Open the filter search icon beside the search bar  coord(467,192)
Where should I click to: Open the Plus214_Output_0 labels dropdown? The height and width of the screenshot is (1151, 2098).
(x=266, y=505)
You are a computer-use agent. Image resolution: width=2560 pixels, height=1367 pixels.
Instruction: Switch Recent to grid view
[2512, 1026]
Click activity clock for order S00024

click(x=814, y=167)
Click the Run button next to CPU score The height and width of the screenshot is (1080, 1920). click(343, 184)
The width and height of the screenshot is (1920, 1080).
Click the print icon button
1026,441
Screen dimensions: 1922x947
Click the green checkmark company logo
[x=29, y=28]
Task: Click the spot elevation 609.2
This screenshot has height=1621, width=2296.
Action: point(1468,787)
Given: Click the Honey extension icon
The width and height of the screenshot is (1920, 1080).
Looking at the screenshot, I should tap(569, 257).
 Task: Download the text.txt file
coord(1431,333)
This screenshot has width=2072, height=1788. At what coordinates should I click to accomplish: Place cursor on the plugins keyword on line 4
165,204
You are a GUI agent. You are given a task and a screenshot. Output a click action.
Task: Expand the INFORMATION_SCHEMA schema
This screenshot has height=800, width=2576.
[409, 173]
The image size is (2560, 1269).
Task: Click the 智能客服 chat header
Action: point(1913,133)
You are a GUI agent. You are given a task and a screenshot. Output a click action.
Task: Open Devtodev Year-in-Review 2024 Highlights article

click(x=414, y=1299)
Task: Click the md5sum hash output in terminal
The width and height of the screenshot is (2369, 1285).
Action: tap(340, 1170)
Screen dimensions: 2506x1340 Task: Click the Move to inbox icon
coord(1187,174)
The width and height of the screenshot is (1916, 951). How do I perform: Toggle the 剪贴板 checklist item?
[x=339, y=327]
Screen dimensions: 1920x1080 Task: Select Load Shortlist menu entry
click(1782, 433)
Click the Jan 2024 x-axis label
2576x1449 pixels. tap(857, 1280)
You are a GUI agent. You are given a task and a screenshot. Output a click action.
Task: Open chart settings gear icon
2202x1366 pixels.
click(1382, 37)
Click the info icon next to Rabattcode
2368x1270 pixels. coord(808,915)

________________________

* Exercise prompt
Exactly as they appear, restate all of the entries.

* Response to the task
Open the filter search icon beside the search bar  coord(467,192)
Where should I click to: Open the Plus214_Output_0 labels dropdown? The height and width of the screenshot is (1151, 2098).
(x=266, y=505)
You are a computer-use agent. Image resolution: width=2560 pixels, height=1367 pixels.
Instruction: Switch Recent to grid view
[2512, 1026]
Click activity clock for order S00024

click(x=814, y=167)
Click the Run button next to CPU score The height and width of the screenshot is (1080, 1920). click(343, 184)
The width and height of the screenshot is (1920, 1080).
Click the print icon button
1026,441
Screen dimensions: 1922x947
Click the green checkmark company logo
[x=29, y=28]
Task: Click the spot elevation 609.2
This screenshot has height=1621, width=2296.
Action: point(1468,787)
Given: Click the Honey extension icon
The width and height of the screenshot is (1920, 1080).
Looking at the screenshot, I should tap(569, 257).
 Task: Download the text.txt file
coord(1431,333)
This screenshot has width=2072, height=1788. At what coordinates should I click to accomplish: Place cursor on the plugins keyword on line 4
165,204
You are a GUI agent. You are given a task and a screenshot. Output a click action.
Task: Expand the INFORMATION_SCHEMA schema
This screenshot has height=800, width=2576.
[409, 173]
The image size is (2560, 1269).
Task: Click the 智能客服 chat header
Action: point(1913,133)
You are a GUI agent. You are given a task and a screenshot. Output a click action.
Task: Open Devtodev Year-in-Review 2024 Highlights article

click(x=414, y=1299)
Task: Click the md5sum hash output in terminal
The width and height of the screenshot is (2369, 1285).
Action: tap(340, 1170)
Screen dimensions: 2506x1340 Task: Click the Move to inbox icon
coord(1187,174)
The width and height of the screenshot is (1916, 951). How do I perform: Toggle the 剪贴板 checklist item?
[x=339, y=327]
Screen dimensions: 1920x1080 Task: Select Load Shortlist menu entry
click(1782, 433)
Click the Jan 2024 x-axis label
2576x1449 pixels. tap(857, 1280)
You are a GUI agent. You are given a task and a screenshot. Output a click action.
Task: Open chart settings gear icon
2202x1366 pixels.
click(1382, 37)
Click the info icon next to Rabattcode
2368x1270 pixels. coord(808,915)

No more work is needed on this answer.